Ubergangsmetallkomplexe mit Schwefelliganden, CIX. Synthese und Reaktivität von meso-[Ru(L)('buS5')]-Komplexen mit L = NO+, CO, PR3 (R = Me, Ph, Cy), pyr, CN-, N2H4, NH2NHR (R = Me, Ph), NH2NMe2, NH3, NH2Ph, NHEt2 ('buS5' - H2 = 2,2'-Bis(2-mercapto-3,5-di-t-butylphenylthio)di-ethylsulfid) / Transition Metal Complexes with Sulfur Ligands, CIX. Synthesis and Reactivity of meso-[Ru(L)('buS5')] Complexes with L = NO+, CO, PR3 (R = Me, Ph, Cy), pyr, CN-, N2H4, NH2NHR (R = Me, Ph), NH2NMe2, NH3, NH2Ph, NHEt2 ( 'buS5' - H2 = 2,2'-Bis(2-mercapto-3,5-di-t-butylphenylthio)diethylsulfide)

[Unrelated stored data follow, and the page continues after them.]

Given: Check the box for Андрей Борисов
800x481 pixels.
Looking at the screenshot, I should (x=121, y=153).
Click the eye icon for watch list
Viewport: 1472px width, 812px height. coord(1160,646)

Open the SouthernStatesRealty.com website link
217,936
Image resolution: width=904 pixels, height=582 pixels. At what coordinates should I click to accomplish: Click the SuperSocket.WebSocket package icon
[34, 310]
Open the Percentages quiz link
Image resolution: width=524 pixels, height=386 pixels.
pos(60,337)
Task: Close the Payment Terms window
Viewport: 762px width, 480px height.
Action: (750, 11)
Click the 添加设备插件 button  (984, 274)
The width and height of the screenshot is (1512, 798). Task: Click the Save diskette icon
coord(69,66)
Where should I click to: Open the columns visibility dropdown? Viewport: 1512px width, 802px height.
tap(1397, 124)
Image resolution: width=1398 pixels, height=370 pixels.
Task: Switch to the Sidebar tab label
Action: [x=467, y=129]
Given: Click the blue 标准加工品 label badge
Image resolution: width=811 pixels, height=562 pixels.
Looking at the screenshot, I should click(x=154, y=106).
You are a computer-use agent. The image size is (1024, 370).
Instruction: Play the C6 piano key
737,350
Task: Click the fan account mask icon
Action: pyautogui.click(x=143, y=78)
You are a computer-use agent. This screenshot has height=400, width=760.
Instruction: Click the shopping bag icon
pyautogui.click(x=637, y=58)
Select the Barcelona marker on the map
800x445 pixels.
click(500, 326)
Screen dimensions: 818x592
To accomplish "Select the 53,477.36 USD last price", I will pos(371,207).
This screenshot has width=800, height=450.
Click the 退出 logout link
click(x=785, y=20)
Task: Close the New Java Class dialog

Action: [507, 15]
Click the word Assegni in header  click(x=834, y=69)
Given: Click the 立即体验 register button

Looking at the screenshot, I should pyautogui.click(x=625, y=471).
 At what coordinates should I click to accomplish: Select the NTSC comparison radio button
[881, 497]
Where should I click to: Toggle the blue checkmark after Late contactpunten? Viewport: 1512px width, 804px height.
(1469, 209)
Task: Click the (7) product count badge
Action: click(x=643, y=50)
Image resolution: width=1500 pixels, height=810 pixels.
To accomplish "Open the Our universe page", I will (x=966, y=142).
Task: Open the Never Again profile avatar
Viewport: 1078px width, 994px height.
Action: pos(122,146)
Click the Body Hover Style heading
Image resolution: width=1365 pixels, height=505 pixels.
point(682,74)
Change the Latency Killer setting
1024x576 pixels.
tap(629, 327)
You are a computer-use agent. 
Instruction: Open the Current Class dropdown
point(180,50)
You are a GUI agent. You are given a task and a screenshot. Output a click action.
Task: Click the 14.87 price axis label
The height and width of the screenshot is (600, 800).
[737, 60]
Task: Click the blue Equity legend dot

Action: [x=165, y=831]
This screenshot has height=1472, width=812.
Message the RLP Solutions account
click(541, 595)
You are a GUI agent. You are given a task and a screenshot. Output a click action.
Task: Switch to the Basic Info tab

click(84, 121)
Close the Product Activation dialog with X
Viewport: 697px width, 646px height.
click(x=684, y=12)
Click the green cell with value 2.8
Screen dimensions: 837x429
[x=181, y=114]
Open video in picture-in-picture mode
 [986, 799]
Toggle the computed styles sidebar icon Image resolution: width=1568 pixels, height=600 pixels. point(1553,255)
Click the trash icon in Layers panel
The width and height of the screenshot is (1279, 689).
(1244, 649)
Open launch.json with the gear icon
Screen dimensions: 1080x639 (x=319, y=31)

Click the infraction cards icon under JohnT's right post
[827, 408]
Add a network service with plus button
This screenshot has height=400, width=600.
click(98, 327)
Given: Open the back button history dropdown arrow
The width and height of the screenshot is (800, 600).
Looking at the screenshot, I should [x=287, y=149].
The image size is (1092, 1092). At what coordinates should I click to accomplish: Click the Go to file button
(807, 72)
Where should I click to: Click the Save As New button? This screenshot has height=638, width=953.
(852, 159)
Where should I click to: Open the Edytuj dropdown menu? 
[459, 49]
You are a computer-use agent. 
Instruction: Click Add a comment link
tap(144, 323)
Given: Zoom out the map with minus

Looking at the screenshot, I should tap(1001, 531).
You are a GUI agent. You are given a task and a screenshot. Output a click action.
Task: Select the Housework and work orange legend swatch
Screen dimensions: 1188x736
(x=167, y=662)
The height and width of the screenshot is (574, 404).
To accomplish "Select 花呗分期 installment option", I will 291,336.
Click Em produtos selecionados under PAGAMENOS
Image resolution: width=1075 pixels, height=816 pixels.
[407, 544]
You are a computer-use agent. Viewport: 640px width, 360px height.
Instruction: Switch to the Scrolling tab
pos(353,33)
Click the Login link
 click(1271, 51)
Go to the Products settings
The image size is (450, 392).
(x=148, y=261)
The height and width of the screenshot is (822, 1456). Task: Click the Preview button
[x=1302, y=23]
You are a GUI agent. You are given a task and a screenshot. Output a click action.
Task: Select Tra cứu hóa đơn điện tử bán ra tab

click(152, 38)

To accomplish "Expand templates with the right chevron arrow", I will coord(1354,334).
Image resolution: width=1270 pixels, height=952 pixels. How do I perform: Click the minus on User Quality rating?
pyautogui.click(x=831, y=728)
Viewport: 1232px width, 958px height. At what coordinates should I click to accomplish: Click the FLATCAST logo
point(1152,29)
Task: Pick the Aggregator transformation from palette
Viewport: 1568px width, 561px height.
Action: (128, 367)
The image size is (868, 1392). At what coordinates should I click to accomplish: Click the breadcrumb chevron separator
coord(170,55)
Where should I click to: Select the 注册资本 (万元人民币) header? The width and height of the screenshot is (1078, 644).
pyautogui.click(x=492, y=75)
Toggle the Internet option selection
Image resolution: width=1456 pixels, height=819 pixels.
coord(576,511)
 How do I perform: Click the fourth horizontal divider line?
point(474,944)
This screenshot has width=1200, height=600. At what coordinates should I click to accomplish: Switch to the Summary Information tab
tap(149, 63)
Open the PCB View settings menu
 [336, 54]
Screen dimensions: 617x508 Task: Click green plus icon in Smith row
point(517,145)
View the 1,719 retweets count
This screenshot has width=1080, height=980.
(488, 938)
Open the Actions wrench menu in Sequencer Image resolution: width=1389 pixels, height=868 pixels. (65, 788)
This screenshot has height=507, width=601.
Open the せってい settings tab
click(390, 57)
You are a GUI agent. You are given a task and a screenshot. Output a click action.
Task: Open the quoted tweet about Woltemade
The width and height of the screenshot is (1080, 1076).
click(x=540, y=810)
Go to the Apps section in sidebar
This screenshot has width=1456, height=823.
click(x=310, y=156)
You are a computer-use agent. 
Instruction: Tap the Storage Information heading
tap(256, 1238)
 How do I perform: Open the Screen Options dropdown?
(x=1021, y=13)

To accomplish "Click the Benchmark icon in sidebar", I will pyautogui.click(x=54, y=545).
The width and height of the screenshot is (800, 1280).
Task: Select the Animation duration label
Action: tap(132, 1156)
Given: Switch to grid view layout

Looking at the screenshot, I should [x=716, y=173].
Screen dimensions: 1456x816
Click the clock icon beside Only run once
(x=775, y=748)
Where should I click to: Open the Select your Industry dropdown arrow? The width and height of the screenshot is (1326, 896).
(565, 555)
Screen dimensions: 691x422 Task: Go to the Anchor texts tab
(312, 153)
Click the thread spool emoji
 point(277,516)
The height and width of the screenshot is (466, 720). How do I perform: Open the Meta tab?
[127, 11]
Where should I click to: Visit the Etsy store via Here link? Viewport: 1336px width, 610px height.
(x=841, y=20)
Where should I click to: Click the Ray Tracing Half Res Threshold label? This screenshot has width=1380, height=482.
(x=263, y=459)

In a search of transition metal complexes with sulfur dominated coordination spheres and free coordination sites for the binding of small molecules, [Ru(L)('buS5')] complexes with the sterically demanding pentadentate thioether-thiolate ligand 'buS5'2- ( 'buS5'2- = 2,2'-Bis(2-mercapto-3,5-di-t-butylphenylthio)diethylsulfide(2-)) have been synthesized. Reaction of [RuCl3(NO)(PPh3)2] with 3,5-di(t-butyl)benzene-1,2-dithiolate, ′buS2'2-, yields the 16 electron complex [Ru(NO )('buS2')2]- which is isolated as the NBu4+-salt, 1. According to the NMR spectra, 1 contains a two-fold axis or a mirror plane. Alkylation of 1 with bis(β-bromethyl)sulfide under reflux leads stereoselectively to meso-[Ru(NO)('buS5')]Br, [2]Br. Reaction of [2]Br with LiBEt3H yields the barely soluble binuclear complex [Ru('buS5')]2, 3, with [Ru('buS5')Ru(NO)('buS2')('buS2'- C2H4SH)], 4, as a by-product. 4 ·THF, 4a, has been characterized by X-ray structure analysis. Reactions of 3 with σ-π- and σ-ligands yield mononuclear meso-[Ru(L)('buS5')] complexes which have been isolated and characterized with L = CO, PMe3, PPh3, PCy3, pyr, CN-, 5 - 10, NH2NHPh, NH2NHMe, NH2NMe2, NH2Ph und NHEt2, 13-17. Complexes 5 -10 are stable compounds. Complexes 13-17, however, are sensitive towards oxidation and/or substitution. Coordination of L = N2H4 and NH3 to 3 leads to insoluble [Ru(L)('buS5')]x complexes.